- **EXERCISE INSTRUCTIONS**: Copy out the data below verbatim.

Top of TASK DATA

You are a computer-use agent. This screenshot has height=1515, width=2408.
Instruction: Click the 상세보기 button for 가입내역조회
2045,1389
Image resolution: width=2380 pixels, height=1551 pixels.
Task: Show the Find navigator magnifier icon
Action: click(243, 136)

Bottom of TASK DATA

- **RESPONSE BOX**:
You are a computer-use agent. This screenshot has height=1515, width=2408.
Instruction: Click the 상세보기 button for 가입내역조회
2045,1389
Image resolution: width=2380 pixels, height=1551 pixels.
Task: Show the Find navigator magnifier icon
Action: click(243, 136)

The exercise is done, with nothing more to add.